Padahal, Imam tidak mengenal Anis Matta secara langsung. Jangankan berkenalan, Imam bahkan mengaku belum pernah bertemu langsung dengan mantan Presiden PKS itu. Namun, nasi sudah jadi bubur, ia sudah telanjur dipecat karena tuduhan itu.

“Kami itu hanya jadi korban saja, dituduh. Padahal dulu itu ya kami hanya bagian dari euforia kemenangan pada tahun 2014,” katanya.

Peristiwa yang menimpa Imam mengindikasikan ada konflik antar-faksi dalam internal PKS. Keberadaan faksi sebenarnya hal lazim di dalam tubuh organisasi, apalagi partai yang jadi medan pelbagai kepentingan. Dalam PKS, gesekan antar-faksi ini bisa menentukan arah politik partai dan mungkin suara elektoral pada Pemilu 2019.

Secara umum PKS memiliki dua faksi: "faksi keadilan" dan "faksi sejahtera." Faksi Keadilan adalah orang-orang tua di dalam PKS dan kelompok konservatif, sedangkan faksi sejahtera adalah kelompok muda alias pembaharu. Bagi faksi keadilan, faksi sejahtera adalah kelompok liberal dalam partai.
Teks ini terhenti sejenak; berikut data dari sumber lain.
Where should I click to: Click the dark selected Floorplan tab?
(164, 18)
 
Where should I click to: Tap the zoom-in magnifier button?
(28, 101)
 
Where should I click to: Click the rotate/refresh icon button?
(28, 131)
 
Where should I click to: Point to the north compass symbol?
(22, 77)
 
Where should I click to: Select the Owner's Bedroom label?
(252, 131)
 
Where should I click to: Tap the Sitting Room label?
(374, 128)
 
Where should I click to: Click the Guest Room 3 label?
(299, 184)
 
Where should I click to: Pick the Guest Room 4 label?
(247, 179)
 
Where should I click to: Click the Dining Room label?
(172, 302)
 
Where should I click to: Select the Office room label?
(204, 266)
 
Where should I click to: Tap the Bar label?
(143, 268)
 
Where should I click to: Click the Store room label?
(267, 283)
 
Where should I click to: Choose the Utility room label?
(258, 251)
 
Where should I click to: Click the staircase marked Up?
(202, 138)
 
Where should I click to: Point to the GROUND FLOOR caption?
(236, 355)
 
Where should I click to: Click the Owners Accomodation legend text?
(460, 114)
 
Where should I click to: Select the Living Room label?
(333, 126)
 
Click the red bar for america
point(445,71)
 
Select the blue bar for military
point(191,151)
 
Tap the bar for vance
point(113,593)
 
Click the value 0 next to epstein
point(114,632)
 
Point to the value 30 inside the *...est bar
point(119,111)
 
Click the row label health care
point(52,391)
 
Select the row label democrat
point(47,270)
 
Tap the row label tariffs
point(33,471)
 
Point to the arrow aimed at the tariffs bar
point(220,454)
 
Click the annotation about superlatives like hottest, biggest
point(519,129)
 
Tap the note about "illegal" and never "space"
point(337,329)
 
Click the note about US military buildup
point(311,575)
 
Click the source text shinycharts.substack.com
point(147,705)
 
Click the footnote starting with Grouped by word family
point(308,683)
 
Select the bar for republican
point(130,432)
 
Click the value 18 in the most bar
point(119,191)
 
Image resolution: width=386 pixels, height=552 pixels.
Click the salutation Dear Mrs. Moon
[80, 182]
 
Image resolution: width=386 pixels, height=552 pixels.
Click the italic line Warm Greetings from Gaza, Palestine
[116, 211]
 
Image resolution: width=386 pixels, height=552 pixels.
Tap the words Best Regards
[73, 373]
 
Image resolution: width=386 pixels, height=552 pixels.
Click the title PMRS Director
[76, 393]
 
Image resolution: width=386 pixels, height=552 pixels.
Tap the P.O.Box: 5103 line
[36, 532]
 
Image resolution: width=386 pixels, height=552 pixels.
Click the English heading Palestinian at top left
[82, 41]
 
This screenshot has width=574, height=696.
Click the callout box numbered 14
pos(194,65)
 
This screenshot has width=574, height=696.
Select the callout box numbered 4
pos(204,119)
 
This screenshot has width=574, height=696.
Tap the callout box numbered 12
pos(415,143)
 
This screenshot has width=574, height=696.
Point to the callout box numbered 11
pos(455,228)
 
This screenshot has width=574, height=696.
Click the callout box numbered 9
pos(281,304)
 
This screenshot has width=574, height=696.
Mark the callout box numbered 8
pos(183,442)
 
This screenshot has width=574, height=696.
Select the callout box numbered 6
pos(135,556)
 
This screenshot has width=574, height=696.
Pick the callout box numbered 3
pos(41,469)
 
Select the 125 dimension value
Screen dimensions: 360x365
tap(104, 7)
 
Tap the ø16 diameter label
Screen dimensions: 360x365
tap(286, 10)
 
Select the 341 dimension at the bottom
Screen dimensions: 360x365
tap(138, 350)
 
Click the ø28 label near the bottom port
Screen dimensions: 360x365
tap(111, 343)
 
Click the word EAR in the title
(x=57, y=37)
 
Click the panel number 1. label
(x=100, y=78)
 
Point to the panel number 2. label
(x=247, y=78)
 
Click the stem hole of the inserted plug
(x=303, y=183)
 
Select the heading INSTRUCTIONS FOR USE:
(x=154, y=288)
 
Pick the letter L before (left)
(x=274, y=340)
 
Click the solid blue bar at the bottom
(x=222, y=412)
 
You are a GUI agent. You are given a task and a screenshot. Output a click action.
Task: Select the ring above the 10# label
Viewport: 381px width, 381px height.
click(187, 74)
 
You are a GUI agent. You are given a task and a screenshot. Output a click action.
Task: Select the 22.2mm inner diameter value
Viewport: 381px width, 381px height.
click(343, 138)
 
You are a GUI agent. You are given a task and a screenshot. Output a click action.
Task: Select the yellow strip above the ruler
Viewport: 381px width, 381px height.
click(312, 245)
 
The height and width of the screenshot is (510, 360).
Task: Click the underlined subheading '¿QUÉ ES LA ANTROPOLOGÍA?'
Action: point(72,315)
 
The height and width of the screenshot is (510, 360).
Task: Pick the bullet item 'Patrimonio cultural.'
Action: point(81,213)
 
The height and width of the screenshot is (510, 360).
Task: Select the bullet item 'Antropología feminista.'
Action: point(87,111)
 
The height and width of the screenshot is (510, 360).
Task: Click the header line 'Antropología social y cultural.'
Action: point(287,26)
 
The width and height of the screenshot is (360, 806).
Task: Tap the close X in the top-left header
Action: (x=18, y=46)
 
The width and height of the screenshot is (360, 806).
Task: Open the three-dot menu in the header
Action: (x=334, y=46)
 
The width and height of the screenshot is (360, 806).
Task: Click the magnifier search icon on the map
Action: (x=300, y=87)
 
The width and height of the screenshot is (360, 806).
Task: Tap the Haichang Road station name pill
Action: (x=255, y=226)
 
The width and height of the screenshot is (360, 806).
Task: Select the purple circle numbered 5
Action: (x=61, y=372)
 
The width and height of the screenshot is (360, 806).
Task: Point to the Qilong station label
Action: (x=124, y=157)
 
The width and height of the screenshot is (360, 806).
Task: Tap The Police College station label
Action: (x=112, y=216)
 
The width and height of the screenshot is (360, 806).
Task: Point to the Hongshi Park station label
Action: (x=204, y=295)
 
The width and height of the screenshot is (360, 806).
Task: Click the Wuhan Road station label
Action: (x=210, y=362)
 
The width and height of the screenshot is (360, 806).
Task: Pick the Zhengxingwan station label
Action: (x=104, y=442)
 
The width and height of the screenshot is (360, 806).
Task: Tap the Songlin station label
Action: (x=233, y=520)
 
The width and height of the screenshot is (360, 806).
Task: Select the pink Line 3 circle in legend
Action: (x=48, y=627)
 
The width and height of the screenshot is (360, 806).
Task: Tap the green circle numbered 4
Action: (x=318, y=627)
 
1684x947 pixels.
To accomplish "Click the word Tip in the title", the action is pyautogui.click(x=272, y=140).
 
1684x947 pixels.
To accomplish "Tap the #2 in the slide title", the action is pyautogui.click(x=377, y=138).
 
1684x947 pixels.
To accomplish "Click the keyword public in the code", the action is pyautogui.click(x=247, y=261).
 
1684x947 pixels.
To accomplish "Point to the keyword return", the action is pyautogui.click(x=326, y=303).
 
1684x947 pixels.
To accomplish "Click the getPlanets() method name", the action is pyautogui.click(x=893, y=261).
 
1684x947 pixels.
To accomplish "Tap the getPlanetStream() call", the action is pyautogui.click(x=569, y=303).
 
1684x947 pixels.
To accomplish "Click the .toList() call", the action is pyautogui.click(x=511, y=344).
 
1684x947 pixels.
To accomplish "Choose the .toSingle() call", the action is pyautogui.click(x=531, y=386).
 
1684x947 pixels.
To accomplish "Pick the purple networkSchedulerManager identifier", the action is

Gerbong yang disebut sebagai "faksi sejahtera" adalah Anis Matta (mantan Presiden PKS, 2013-2015), Fahri Hamzah, Mahfudz Siddiq dan kawan-kawannya—kebanyakan legislator di parlemen pusat maupun daerah. Sedangkan dalam faksi keadilan ada Hilmi Aminuddin (mantan Ketua Majelis Syuro), Suripto (mantan anggota BIN), Salim Segaf Al-Jufri (Ketua Majelis Syuro sekarang), Sohibul Iman (Presiden PKS) dan kawan-kawannya.

Nama-nama dalam "faksi keadilan" itu bukanlah orang sembarangan. Hilmi Aminuddin adalah ideolog PKS, anak dari Danu Muhamad, pangilma DI/TII wilayah Indramayu. Suripto adalah mantan intelijen didikan Benny Moerdani. Hilmi dan Suripto adalah satu paket yang tidak bisa dipisahkan. Salim Segaf adalah habib yang disegani di Sulawesi. Sedangkan Sohibul adalah mantan Rektor Paramadina.

Mahfudz Siddiq, salah satu kader yang ikut mendirikan PKS, mengatakan identifikasi orang-orang dalam faksi itu sudah sangat jelas. Meski demikian, dalam kepentingan tertentu, orang-orang dalam faksi kadang juga tidak cocok. Di dalam "faksi keadilan", Hilmi dan Salim Segaf adalah dua faksi yang berbeda kepentingan.

“Kalau sekarang mereka bersatu karena memiliki musuh yang sama, yakni Anis Matta,” kata Mahfudz.

Awal Mula Konflik

Konflik yang sekarang mencuat di internal PKS tak lepas dari perbedaan pandangan tentang orientasi partai sejak lama. Menurut Mahfudz Siddiq, perbedaan pandangan pertama terjadi setelah kemenangan Pemilu 2004. Saat itu Anis Matta menjabat sebagai sekjen dan Hilmi Aminuddin sebagai Ketua Majelis Syuro PKS.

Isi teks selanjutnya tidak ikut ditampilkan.